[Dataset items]
..............................

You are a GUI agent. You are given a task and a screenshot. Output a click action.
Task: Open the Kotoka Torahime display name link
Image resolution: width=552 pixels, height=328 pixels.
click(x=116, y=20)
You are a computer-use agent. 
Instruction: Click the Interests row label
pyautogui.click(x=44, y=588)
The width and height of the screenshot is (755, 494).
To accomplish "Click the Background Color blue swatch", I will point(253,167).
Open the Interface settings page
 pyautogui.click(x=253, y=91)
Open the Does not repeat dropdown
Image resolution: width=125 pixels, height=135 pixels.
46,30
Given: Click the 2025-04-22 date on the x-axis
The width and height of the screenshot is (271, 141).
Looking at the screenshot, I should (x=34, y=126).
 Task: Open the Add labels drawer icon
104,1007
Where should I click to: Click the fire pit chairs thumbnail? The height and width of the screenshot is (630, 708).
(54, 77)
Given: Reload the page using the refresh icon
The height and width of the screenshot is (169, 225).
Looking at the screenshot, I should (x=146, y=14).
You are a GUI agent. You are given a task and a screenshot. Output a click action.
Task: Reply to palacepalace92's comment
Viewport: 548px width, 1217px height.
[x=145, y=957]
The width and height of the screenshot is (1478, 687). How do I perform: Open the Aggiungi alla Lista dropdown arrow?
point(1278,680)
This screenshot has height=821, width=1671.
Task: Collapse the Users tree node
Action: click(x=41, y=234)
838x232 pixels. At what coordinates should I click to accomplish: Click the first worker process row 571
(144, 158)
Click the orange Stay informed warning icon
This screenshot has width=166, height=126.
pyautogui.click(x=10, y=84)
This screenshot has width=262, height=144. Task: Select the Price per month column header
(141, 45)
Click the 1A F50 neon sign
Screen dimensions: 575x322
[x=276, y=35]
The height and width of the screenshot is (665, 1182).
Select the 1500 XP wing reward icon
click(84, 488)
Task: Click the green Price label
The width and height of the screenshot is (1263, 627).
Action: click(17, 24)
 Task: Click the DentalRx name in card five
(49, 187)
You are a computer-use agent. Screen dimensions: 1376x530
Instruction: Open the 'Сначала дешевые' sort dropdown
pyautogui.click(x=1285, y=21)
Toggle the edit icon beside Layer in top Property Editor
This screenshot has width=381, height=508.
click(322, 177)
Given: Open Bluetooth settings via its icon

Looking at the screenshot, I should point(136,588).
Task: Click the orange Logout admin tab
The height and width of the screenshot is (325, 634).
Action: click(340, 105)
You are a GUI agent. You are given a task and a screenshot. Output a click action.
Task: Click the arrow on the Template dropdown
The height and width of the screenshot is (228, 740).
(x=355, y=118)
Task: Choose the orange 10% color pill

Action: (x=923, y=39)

..............................

The answer must be all of the entries, restated exactly.

— RESPONSE BOX —
You are a GUI agent. You are given a task and a screenshot. Output a click action.
Task: Open the Kotoka Torahime display name link
Image resolution: width=552 pixels, height=328 pixels.
click(x=116, y=20)
You are a computer-use agent. 
Instruction: Click the Interests row label
pyautogui.click(x=44, y=588)
The width and height of the screenshot is (755, 494).
To accomplish "Click the Background Color blue swatch", I will point(253,167).
Open the Interface settings page
 pyautogui.click(x=253, y=91)
Open the Does not repeat dropdown
Image resolution: width=125 pixels, height=135 pixels.
46,30
Given: Click the 2025-04-22 date on the x-axis
The width and height of the screenshot is (271, 141).
Looking at the screenshot, I should (x=34, y=126).
 Task: Open the Add labels drawer icon
104,1007
Where should I click to: Click the fire pit chairs thumbnail? The height and width of the screenshot is (630, 708).
(54, 77)
Given: Reload the page using the refresh icon
The height and width of the screenshot is (169, 225).
Looking at the screenshot, I should (x=146, y=14).
You are a GUI agent. You are given a task and a screenshot. Output a click action.
Task: Reply to palacepalace92's comment
Viewport: 548px width, 1217px height.
[x=145, y=957]
The width and height of the screenshot is (1478, 687). How do I perform: Open the Aggiungi alla Lista dropdown arrow?
point(1278,680)
This screenshot has height=821, width=1671.
Task: Collapse the Users tree node
Action: click(x=41, y=234)
838x232 pixels. At what coordinates should I click to accomplish: Click the first worker process row 571
(144, 158)
Click the orange Stay informed warning icon
This screenshot has width=166, height=126.
pyautogui.click(x=10, y=84)
This screenshot has width=262, height=144. Task: Select the Price per month column header
(141, 45)
Click the 1A F50 neon sign
Screen dimensions: 575x322
[x=276, y=35]
The height and width of the screenshot is (665, 1182).
Select the 1500 XP wing reward icon
click(84, 488)
Task: Click the green Price label
The width and height of the screenshot is (1263, 627).
Action: click(17, 24)
 Task: Click the DentalRx name in card five
(49, 187)
You are a computer-use agent. Screen dimensions: 1376x530
Instruction: Open the 'Сначала дешевые' sort dropdown
pyautogui.click(x=1285, y=21)
Toggle the edit icon beside Layer in top Property Editor
This screenshot has width=381, height=508.
click(322, 177)
Given: Open Bluetooth settings via its icon

Looking at the screenshot, I should point(136,588).
Task: Click the orange Logout admin tab
The height and width of the screenshot is (325, 634).
Action: click(340, 105)
You are a GUI agent. You are given a task and a screenshot. Output a click action.
Task: Click the arrow on the Template dropdown
The height and width of the screenshot is (228, 740).
(x=355, y=118)
Task: Choose the orange 10% color pill

Action: (x=923, y=39)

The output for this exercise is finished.